Дальше вышло так, что юному Ковальчуку пришлись по душе спартаковские сверстники, атмосфера в команде. И по возвращении на Родину он категорически заявил, что играть будет только в «Спартаке».
— Переубедить его было невозможно, уже тогда, в мальчишеском возрасте, он обладал крепким характером! — усмехнулся Борисов.
С приходом Ковальчука спартаковские мальчишки стали грозой для соперников. Шесть лет брали они первенство Москвы, дважды становились чемпионами России.
— Я бы не стал сводить все те успехи к личности одного Ильи, — педагогично сказал Борисов. — Да, безусловно, он выделялся. Бывало, за игру забивал по девять шайб, как в том самом турне по Америке. В Японии один раз в игре забил 12. Нутам, правда, команды были слабоватые. Да, бомбардирские качества в Илье были с детства заложены…
А самого Борисова в хоккей высшего уровня выпустил Семёныч. Правда, начинал Юрий свой хоккейный путь в московских «Крыльях Советов». Родился в Москве в 1938 году неподалеку от Соколиной Горы. Отец работал на заводе «Салют», мать трудилась швеей. Рядом с домом располагался стадион «Крылья Советов», там и начал будущий спартаковский центр гонять шайбу. И небезуспешно. В 1958 году уже играл за молодежную команду «Крылышек», тех самых, в «основе» которых доигрывали такие звезды, как Алексей Гурышев, Николай Хлыстов, Михаил Бычков, Юрий Цицинов, Евгений Грошев, Виктор Пряжников, Владимир Гребенников.
— После одной из игр подошел ко мне Николай Семёнович, — вспоминает Борисов. — Поговорили. И он сказал, что еще посмотрит за мной. На следующей игре я решил показать себя во всем блеске и устроил «театр одного актера». Шайбу никому не отдавал, водил ее только сам, и как мне казалось, действовал здорово. Ну, думаю, продемонстрировал все, на что способен.
Велико же было удивление хоккеиста, когда возле раздевалки после матча Эпштейна не оказалось.

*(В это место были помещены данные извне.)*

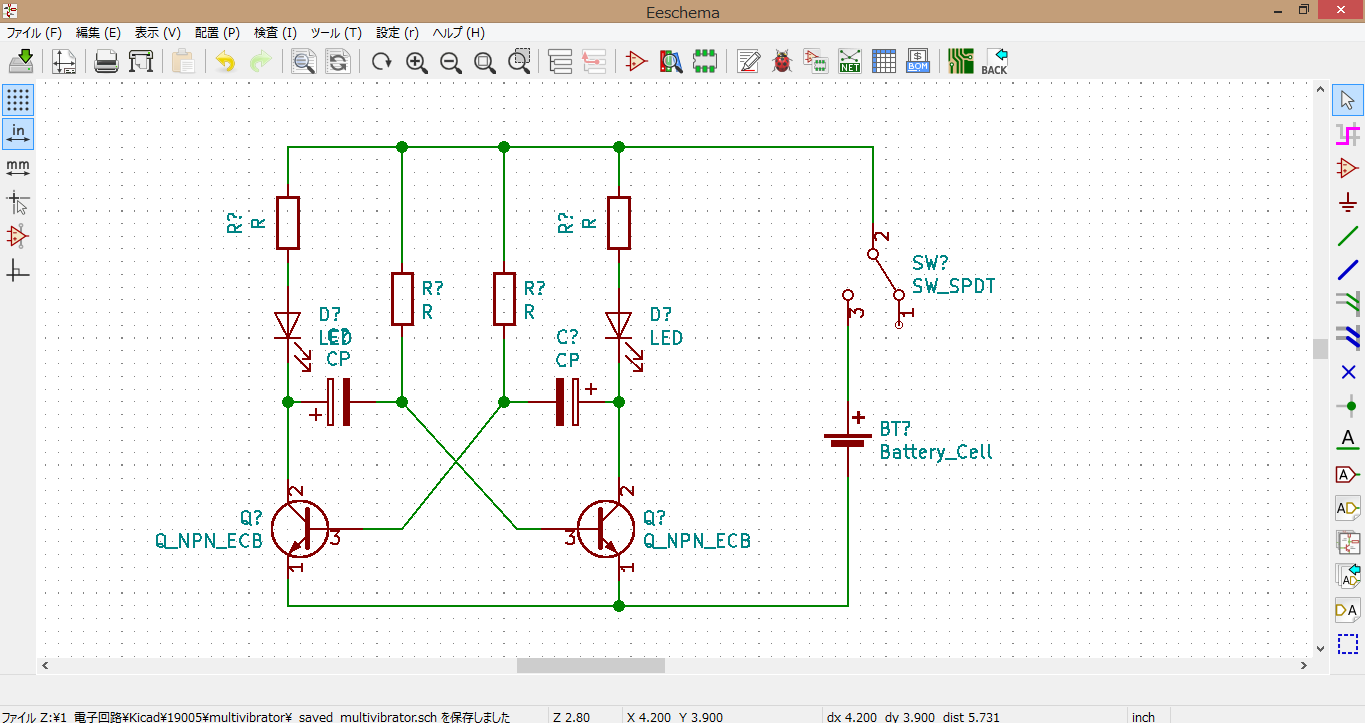Click the zoom in magnifier button
Image resolution: width=1365 pixels, height=723 pixels.
click(417, 61)
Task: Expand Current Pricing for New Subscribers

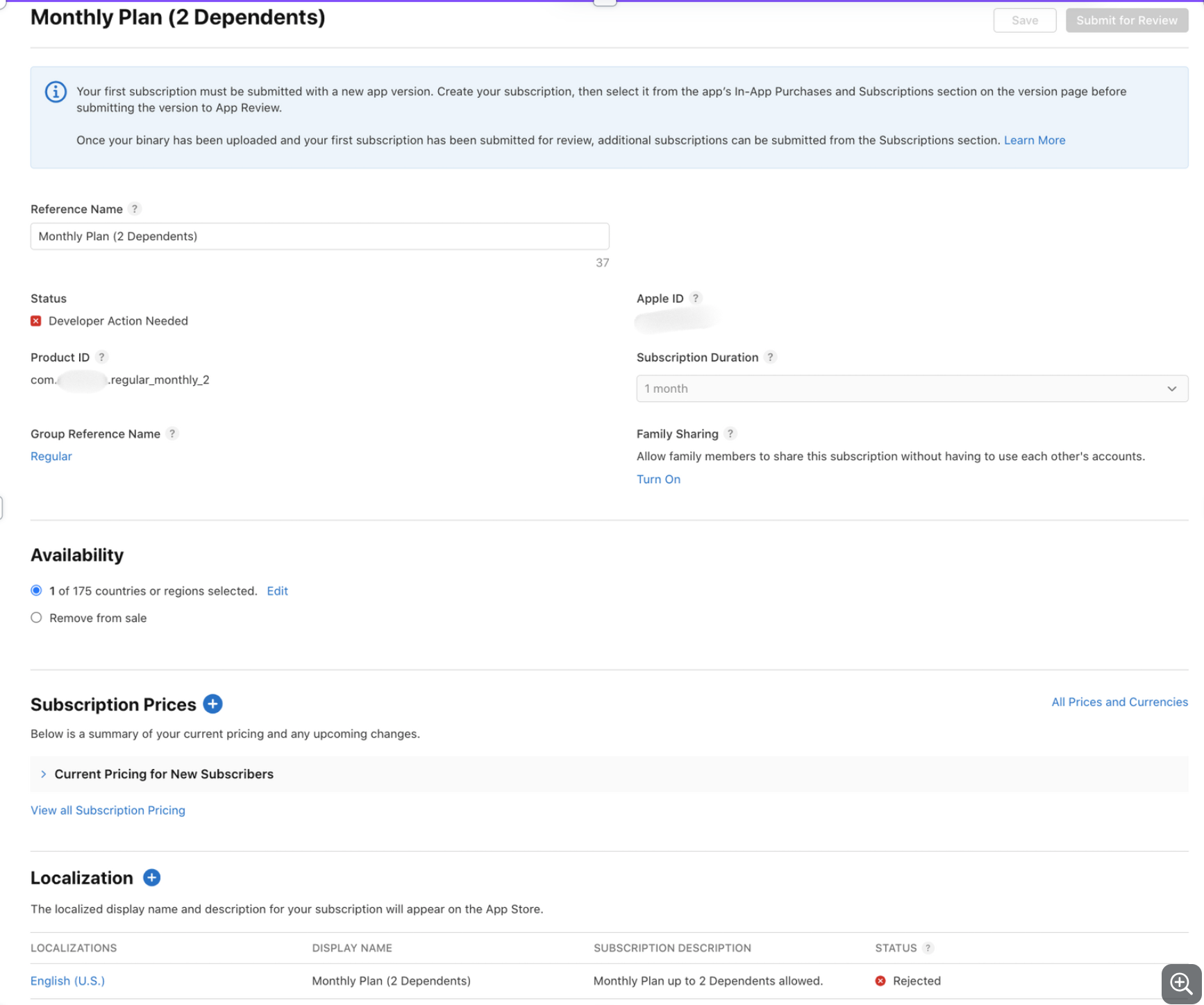Action: tap(164, 774)
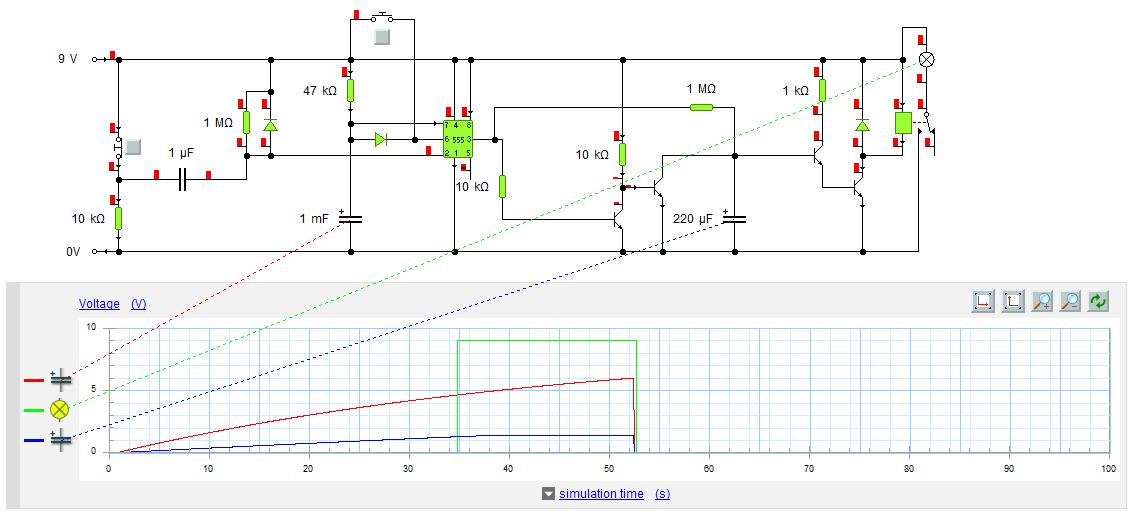Select the red capacitor probe legend icon
The image size is (1133, 512).
(60, 379)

— Повертел я головой в разные стороны, нет Николая Семёновича. А я знал, знал, что на игре он точно был. Подождал, подождал, удивился, а потом озадаченный забросил сумку за плечо и пошел на выход. И вдруг вижу, идет впереди меня Эпштейн. Я, конечно, ходу прибавил и впритирку, так чтобы он меня заметил, начал его обгонять. А Семёныч такой сердитый идет, насупленный, бросил на меня взгляд и говорит: «Что это ты сегодня устроил–то, а? Не пасуешь никому. Нет, так играть нельзя!». Смутился я: «Да ведь, Николай Семёнович, никто нас особо премудростям хоккейным не учил». — «Ну, ладно, — смягчился Эпштейн. — Приходи завтра «на землю»«. Тогда «Химик» сезон уже закончил, но игроки продолжали тренировки, играли в футбол, и Семёныч, как понимаю, хотел на меня еще посмотреть. Потом, после тренировки, подзывает меня и спрашивает: «Ты сколько на заводе имеешь–то?». А я на «Салюте» работал слесарем. «Да рублей 500 выходит в месяц». — «Ну, а у меня поначалу будешь иметь 300–400. Как, согласен?». — «Да я с моим со всем удовольствием», — отвечаю.